The first pine warbler and eastern phoebe showed up in my yard over a week early this year. Birds are already migrating into Maine for the summer. I guess it’s time to review my advice on how best to identify them.
First, don’t blindly trust books, apps or yourself. Books mislead, apps misidentify and people make mistakes. Forgive them all, especially yourself. Making mistakes is often the best way to learn. At least, that’s how I learned and continue to learn. Nobody is right every time.
Guidebooks are good, but sometimes they are too good. Every bird gets its own page, creating the impression that they’re all equally possible. They’re not. In any given location, a species can be abundant, common, uncommon, occasional, rare or virtually impossible. When using a guidebook to identify a bird, it’s helpful to know which birds are most likely to be seen in a particular location.
Each bird gets its own picture in the book, and every picture is the same size on each page. But size is often the first thing you notice about a real bird, and the hardest thing to judge when you’re looking at pictures.
Books also describe every bird perfectly, with each field mark showing well. That’s exactly the way we don’t see them in real life. A bird can have many field marks that aid identification, but often just two or three that matter.
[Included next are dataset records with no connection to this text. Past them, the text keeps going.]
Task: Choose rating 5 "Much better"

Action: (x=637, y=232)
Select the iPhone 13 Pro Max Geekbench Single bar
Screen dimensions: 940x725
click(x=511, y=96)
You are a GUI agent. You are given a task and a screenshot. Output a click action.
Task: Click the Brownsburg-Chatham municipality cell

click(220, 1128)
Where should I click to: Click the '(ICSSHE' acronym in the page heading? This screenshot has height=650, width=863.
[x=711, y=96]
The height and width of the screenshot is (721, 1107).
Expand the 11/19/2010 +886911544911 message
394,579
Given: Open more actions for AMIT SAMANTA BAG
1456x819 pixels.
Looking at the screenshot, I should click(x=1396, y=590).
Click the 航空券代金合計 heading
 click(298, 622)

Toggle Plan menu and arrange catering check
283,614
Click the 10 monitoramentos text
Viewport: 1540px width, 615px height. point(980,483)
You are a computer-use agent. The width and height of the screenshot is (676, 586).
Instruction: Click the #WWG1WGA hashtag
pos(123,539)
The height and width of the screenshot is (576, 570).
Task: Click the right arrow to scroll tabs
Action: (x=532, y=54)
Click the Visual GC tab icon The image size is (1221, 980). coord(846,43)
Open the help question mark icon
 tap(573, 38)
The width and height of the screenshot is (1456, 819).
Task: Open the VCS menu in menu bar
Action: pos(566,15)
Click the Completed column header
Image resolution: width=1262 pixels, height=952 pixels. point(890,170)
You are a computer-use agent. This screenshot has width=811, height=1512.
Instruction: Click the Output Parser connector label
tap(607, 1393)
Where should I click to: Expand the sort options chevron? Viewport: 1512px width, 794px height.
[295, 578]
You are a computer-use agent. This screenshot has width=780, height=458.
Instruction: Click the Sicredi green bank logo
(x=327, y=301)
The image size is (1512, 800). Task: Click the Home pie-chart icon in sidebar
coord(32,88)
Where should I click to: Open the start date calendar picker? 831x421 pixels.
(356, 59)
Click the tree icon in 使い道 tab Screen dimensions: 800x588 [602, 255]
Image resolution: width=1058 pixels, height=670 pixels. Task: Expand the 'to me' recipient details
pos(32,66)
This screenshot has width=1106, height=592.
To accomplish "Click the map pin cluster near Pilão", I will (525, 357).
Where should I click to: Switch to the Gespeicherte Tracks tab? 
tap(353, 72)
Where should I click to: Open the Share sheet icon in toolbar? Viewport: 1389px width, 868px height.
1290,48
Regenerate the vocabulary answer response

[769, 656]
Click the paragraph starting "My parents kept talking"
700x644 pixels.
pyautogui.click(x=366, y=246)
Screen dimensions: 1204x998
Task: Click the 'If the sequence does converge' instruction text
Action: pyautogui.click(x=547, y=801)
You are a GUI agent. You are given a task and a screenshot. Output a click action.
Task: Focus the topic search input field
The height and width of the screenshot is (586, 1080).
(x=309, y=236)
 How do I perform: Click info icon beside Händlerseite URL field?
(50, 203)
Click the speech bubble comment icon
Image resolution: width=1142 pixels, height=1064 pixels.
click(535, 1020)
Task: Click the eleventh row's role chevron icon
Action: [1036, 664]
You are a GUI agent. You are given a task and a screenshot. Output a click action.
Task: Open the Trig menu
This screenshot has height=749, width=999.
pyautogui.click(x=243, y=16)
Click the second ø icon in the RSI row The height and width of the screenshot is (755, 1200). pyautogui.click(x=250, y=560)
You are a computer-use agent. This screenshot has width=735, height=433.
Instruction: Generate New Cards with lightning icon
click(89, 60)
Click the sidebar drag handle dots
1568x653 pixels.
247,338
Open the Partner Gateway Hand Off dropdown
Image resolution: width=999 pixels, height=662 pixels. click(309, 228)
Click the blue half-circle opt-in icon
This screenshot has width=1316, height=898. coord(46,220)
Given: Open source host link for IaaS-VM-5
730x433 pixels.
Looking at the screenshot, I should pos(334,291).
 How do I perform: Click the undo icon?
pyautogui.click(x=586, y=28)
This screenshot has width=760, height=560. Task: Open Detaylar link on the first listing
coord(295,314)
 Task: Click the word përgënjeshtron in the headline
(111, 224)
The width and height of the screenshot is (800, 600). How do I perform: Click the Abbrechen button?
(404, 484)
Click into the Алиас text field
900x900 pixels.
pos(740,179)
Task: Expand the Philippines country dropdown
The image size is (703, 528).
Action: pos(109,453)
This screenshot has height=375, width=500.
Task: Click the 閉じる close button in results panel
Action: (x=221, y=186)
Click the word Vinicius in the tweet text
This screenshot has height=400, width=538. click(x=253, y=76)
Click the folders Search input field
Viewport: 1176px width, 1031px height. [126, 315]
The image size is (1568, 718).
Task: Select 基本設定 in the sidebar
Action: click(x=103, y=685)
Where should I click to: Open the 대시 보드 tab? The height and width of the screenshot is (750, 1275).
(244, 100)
The easiest to see include throat color, breast streaks and wing bars. The eyes may have rings around them, lines through them or eyebrows over them. Look for these features. Remember what you see. Only then, look in the book and compare.

Apps can be useful. Merlin Bird ID is arguably the most widely used. It’s a free download from the Cornell Lab of Ornithology, empowering smartphones to identify birds by sight and sound.
But it also makes mistakes. Well, that’s not fair. More precisely, it’s only as good as its existing database of images and sound clips. As more is added, Merlin gets more reliable. Treat every Merlin identification as a best guess.
Furthermore, birds offer humans many more clues than just sight and sound. Birders gain context from habitats and behaviors that Merlin can’t see, leading Merlin to false conclusions.
What is the fastest way to identify a bird from a long list of suspects? Shorten the short list. You may not know what the bird is, but you often know what it isn’t. Take those off your list.
Any bird that isn’t the right size and shape comes off the list. Any bird that displays the wrong field marks comes off the list.
Birds that aren’t in your region come off the list. Two years ago, I was in Arizona, looking for birds I had never seen before. I didn’t know what some of the western birds were, but I knew they weren’t eastern birds. All eastern-only birds came off my list.
Likewise, habitats refine the list. Field birds are in fields. Forest birds are in forests. You’ll never see a loon in a tree.
Shrinking the list is especially important with big groups of small birds. Warblers confound beginners and confuse experienced birders. The Sibley Field Guide to Birds of Eastern North America describes 49 warblers. That’s a big list.

It’s also a shrinkable list. Take out the ones that are not found locally. For Maine, that’s half the warblers on Sibley’s list. Take out the ones that don’t match the field marks you see. That will eliminate another half. Be careful with color. There can be a lot of color variation between sexes and ages of the same species. It’s not long before the list of 49 warblers shrinks to a half dozen viable candidates.
The best way to make bird identification easier is to not make it harder. Just start with what’s around home. Then branch out to other places you frequent. As your skills improve, continue on to other habitats. Doing a little at a time keeps you from becoming overwhelmed and discouraged.
Bird identification skills develop from about 20% study and 80% practice. Just do it. Make as many mistakes as you can. Go out with others and make mistakes. There’s nothing to be embarrassed about. Everybody makes mistakes.
Frankly, these are things I wish I knew when I was younger. And I wish I was younger.